Text provided: Begin

Application designers strive to create a digital experience that leaves users feeling connected to an organization. Whether an application provider is a startup, a small business, or a large enterprise, when an effective and engaging UX is embraced, users develop trust in the brand.

Every enterprise IT department is an application provider. Every interaction between an enterprise and an employee, business partner, or end user has the potential to generate revenue, decrease costs, and achieve strategic business goals. Improperly designed, these digital experiences can also lead to dissatisfaction, inefficiency, and increased costs. When complex applications add friction to tasks that drive your business, users will either stop using the application or use it in an unproductive way.

Business end users have come to expect a superior UX, and enterprise designers have few excuses for not getting it right.

How to improve the digital experience

Ensuring that solutions are mobile-enabled is key for an improved digital experience. Simple, task-oriented applications are a good place to start for mobile enablement as they demonstrate quick value to a wide segment of enterprise users. These applications usually need to run on multiple mobile devices and tend to favor prebuilt apps, micro-apps, and hybrid app architectures that leverage HTML5 and responsive design. Some organizations prefer to focus on fully mobile-enabling a specific process or job function by designing and building rich and sophisticated applications from the ground up.

Desktop digital experiences can easily be optimized by applying a modern-styled rendering layer – that leverages Web or mobile delivery – over classic user interface (UI) technologies. Cloud-based enterprise portal and content management services can also modernize the enterprise UX for both internal and external users. A modern enterprise portal provides one-stop access to updated and new applications, and composite or mash-up applications that orchestrate interactions with core enterprise processes in new ways. It is a much leaner and more flexible portal approach than the monolithic employee portals familiar to many enterprise users.

A digital experience that combines mobile, portal, and other channels of engagement places the focus on the long-term customer relationship as opposed to one transactional interaction. Add in Big Data and machine learning technologies, and a highly contextualized digital experience can be achieved to meet user needs and expectations.

Text provided: End
Data: Begin

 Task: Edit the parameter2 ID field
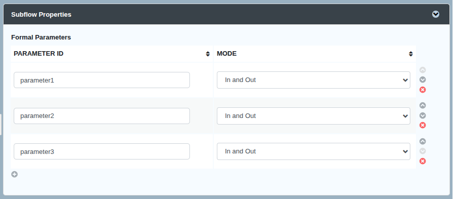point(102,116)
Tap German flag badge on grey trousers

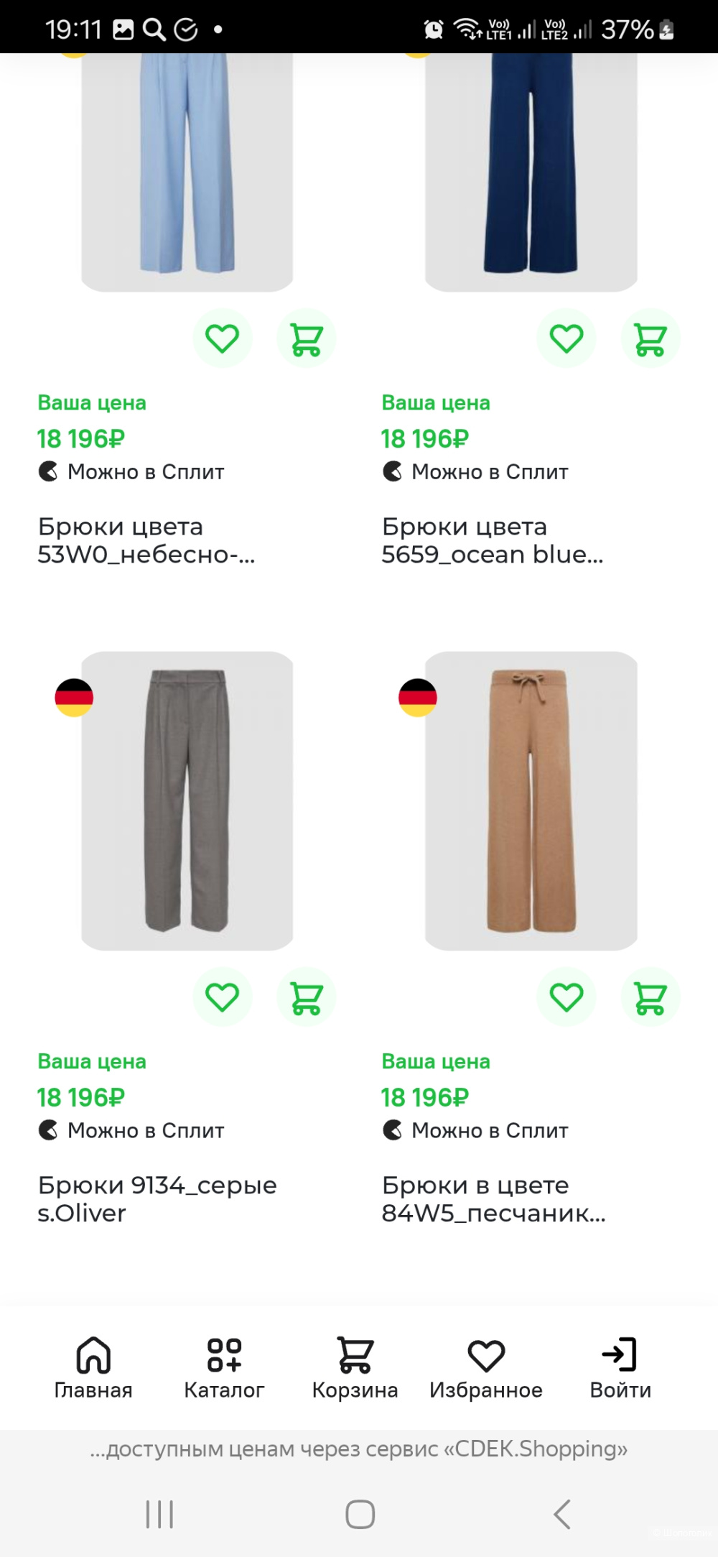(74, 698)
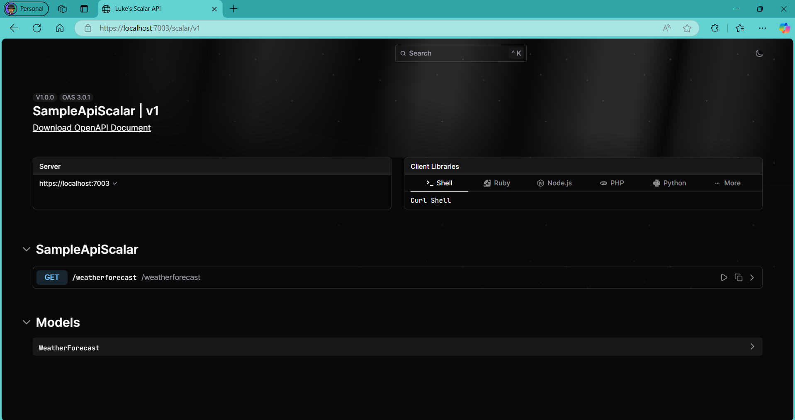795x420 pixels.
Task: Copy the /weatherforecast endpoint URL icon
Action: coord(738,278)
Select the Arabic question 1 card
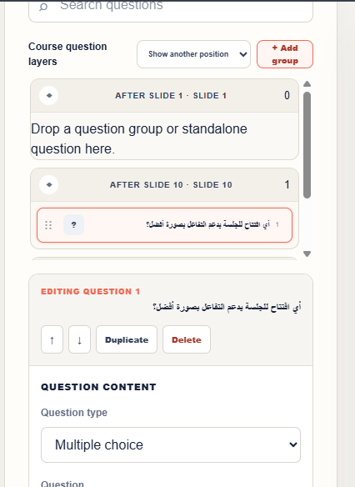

Data: End

● **Tasks to carry out**:
**A.** Transcribe the passage on enterprise digital experience from "Every enterprise IT" up to and including "getting it right.".
**B.** In the passage on enterprise digital experience, what do users develop when an effective and engaging UX is embraced?
**C.** Resume the passage on enterprise digital experience from where it stops.

● **Exercise results**:
**A.**
Every enterprise IT department is an application provider. Every interaction between an enterprise and an employee, business partner, or end user has the potential to generate revenue, decrease costs, and achieve strategic business goals. Improperly designed, these digital experiences can also lead to dissatisfaction, inefficiency, and increased costs. When complex applications add friction to tasks that drive your business, users will either stop using the application or use it in an unproductive way.

Business end users have come to expect a superior UX, and enterprise designers have few excuses for not getting it right.

**B.** They develop trust in the brand.

**C.**
A digital experience that incrementally engages with a user across devices and locations often incorporates information collected from connected devices (IoT), allowing for seamless integration between people and machines. Digital experiences may also leverage new channels and modes of interaction, including automated chat bots and virtual private assistants that augment or completely replace traditional application interactions.

An effective strategy for application innovation places the user at the center to deliver a superior digital experience across multiple mobile, portal, and IoT channels. To achieve this strategy, every organization requires an agile platform that facilitates innovation by providing tools and services that fully support iterative and collaborative design, development, test, deployment, and measurement phases of your application lifecycle. This agile platform is known as the cloud platform.

The creation of innovative and useful cloud applications is about more than providing users with an engaging digital experience. It’s about redefining the role of IT to treat every enterprise business process interaction as an opportunity to exceed user expectations and to grow the brand value of your organization.

For more on digital experience, visit SAP Cloud Platform.


About Eric Solberg

Eric Solberg is a product manager for the SAP User Experience Platform and has been with SAP for about 12 years, delivering platform technologies. Eric has 20+ years of industry experience as a full-stack developer, software architect, development manager, and technology leader from startups to leading enterprise software companies prior to joining SAP. Eric got his start in Southern California, then moved to Silicon Valley as the Internet was exploding on the scene in the late 90s. Outside of work, Eric is a passionate hobbyist in the maker community - tinkering with anything that involves cool technology, and enjoys home wine making and gourmet cooking.

Machine Learning: Is Citizen Data Science Real?

Richard Mooney

We hear a lot these days about the “citizen data scientist.” Everyone wants to use data science and machine learning to understand their business and automate tasks to improve efficiency. But we have a shortage of people with data science skills, so much so that salaries are high for properly qualified people. To chief data officers, it’s an attractive proposition to take people from within their business who understand data and have a strong mathematical background and convert them to data scientists through self-study and online courses.

We have a new generation of visual composition framework tools that enable a business user to visually compose pipelines of algorithms, using techniques such as R and Python selectively to solve more complex problems. These techniques can get impressive visualizations back to the user and help them understand the business using statistics.

Challenges for citizen data scientists

But there are challenges with this approach. It’s not simply a matter of choosing the best algorithm:

  1. It’s very easy for a nonprofessional to misinterpret the results of a predictive model, making decisions based on poor results. It’s very difficult for a manager to recognize it until it’s too late.
  1. They need to master numerous skillsets to maximize model accuracy:
    • They need to understand feature engineering to extract useful insights from the data by deriving variables.
    • The mechanisms needed vary across data types. Date/time is very different from ordinal and continuous variables.
    • They need to extract how these variables change over time.
    • They also need to master complex techniques to make sure the data can be handled by the chosen algorithm and that missing values are correctly dealt with.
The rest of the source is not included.